(239a) Proteomic Study of High Vaccine DNA Producer

Plasmid DNA is historically perceived as a means for recombinant protein production.  However, increasingly it has become recognized as a therapeutic product in its own right.  With many DNA vaccine clinical trials now underway and some showing promise, large quantities of plasmid DNA could be needed in the future.  In addition to enabling the therapeutic applications, producing plasmid DNA at a high yield now could improve the throughput of basic experimentation that requires transfection as a step. 
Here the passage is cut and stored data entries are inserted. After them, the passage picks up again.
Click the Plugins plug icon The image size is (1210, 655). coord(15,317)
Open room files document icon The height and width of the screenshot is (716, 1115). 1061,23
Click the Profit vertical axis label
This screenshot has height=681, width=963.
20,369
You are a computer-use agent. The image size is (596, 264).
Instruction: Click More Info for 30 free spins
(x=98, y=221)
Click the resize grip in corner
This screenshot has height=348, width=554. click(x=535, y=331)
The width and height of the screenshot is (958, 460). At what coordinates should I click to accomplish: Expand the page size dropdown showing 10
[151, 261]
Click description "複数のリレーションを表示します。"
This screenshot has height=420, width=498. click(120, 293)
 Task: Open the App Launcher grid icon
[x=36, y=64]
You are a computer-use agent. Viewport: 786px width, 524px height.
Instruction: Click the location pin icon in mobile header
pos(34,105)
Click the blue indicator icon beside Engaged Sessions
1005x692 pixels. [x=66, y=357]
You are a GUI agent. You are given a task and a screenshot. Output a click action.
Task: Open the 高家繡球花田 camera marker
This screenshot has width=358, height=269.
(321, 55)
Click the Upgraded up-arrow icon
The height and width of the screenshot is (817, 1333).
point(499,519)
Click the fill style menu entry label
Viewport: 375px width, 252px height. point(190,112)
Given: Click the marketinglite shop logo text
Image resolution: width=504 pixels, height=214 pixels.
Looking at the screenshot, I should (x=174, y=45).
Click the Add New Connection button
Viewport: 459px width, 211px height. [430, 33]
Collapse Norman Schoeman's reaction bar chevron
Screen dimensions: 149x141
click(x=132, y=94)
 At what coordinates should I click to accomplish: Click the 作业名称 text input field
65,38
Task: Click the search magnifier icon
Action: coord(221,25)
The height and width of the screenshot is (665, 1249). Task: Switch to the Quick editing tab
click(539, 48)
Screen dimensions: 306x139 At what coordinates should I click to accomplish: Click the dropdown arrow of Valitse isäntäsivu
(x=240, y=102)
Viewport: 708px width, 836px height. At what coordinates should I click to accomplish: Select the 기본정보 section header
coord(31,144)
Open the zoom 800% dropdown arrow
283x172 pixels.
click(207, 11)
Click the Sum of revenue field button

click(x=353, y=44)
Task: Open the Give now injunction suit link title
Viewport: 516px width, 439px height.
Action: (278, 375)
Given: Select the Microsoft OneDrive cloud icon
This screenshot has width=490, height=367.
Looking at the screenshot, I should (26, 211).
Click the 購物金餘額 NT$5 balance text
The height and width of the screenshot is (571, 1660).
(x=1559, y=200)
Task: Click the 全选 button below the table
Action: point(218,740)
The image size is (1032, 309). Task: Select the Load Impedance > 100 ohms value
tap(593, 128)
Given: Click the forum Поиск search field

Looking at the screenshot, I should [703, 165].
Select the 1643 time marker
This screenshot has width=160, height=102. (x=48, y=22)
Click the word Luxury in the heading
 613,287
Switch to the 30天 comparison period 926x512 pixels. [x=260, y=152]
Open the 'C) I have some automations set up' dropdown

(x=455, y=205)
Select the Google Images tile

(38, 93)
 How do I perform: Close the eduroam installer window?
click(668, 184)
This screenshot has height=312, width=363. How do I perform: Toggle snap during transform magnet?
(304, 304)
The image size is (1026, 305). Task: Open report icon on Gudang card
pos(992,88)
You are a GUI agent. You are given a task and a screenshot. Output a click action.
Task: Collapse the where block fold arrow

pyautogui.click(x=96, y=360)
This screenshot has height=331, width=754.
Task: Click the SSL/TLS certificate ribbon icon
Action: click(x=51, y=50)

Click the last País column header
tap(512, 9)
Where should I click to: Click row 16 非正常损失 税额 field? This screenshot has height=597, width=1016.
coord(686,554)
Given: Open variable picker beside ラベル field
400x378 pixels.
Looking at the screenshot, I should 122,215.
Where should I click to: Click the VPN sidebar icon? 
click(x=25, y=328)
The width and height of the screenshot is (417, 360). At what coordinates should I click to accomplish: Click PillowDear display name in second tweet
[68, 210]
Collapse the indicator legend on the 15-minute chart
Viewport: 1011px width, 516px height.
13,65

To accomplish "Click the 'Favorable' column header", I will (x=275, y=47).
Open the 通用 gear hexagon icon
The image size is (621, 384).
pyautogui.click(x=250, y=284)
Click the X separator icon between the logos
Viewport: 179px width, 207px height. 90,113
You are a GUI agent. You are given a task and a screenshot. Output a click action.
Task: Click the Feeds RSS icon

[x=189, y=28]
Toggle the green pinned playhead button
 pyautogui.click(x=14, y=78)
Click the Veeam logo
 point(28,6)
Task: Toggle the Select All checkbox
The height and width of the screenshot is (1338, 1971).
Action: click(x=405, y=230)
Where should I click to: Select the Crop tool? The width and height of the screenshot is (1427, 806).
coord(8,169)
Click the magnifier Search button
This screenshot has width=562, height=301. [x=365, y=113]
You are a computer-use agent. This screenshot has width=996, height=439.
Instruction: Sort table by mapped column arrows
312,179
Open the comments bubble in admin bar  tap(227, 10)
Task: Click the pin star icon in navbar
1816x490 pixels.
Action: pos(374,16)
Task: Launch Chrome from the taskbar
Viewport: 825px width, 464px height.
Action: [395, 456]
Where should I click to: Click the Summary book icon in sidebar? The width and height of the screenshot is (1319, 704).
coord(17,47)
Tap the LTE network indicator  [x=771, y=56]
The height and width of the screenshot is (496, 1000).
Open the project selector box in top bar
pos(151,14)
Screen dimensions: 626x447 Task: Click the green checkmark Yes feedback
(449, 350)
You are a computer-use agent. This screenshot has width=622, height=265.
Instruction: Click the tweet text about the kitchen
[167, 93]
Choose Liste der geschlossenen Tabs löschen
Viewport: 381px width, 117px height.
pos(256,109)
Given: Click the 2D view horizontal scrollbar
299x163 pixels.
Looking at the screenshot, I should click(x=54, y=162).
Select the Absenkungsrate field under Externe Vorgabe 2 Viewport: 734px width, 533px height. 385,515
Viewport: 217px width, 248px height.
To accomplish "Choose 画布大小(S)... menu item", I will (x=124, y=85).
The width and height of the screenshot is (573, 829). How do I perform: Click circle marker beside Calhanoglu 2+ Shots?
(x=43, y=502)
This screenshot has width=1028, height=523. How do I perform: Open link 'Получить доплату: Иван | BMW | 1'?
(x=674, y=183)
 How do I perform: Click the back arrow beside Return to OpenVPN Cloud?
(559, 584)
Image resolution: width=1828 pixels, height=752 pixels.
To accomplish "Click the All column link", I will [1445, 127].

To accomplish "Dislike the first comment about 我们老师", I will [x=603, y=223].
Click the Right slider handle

The goal of the work underway is to develop a production platform that has high volumetric productivity of plasmid DNA when inexpensive and simple minimal media is used.  We previously reported the use of E. coli DH5α and a mutated plasmid that achieved copy numbers in excess of 10,000.  In this prior work, plasmid-containing cells were selected for by sucrose and one facet of the mutation scheme was to alter the origin of replication region in order to reduce RNA1/RNA2 interaction.  Apart from the high copy numbers, there were two interesting findings:  (i) the growth rate was not affected as much as one would expect and (ii) a drastic alteration to cell morphology occurred.

To resolve how the host adapts to the sizable burden imposed, proteomic and metabolic studies have commenced, and this presentation will discuss some of the findings.  The changes that occur in the relative abundance of many ribosomal proteins are of particular interest.  These changes suggest that adaptation may be occurring in the high DNA-producers at a more general level where ribosomal assembly and recycling is altered.  Such changes and others may also account for the altered cell morphology.  In addition to proteomics, the effect of different carbon sources on product yield will be discussed as well as the changes in metabolic enzymes and stress proteins that also correlate to more traditional measurements such as acetate analysis.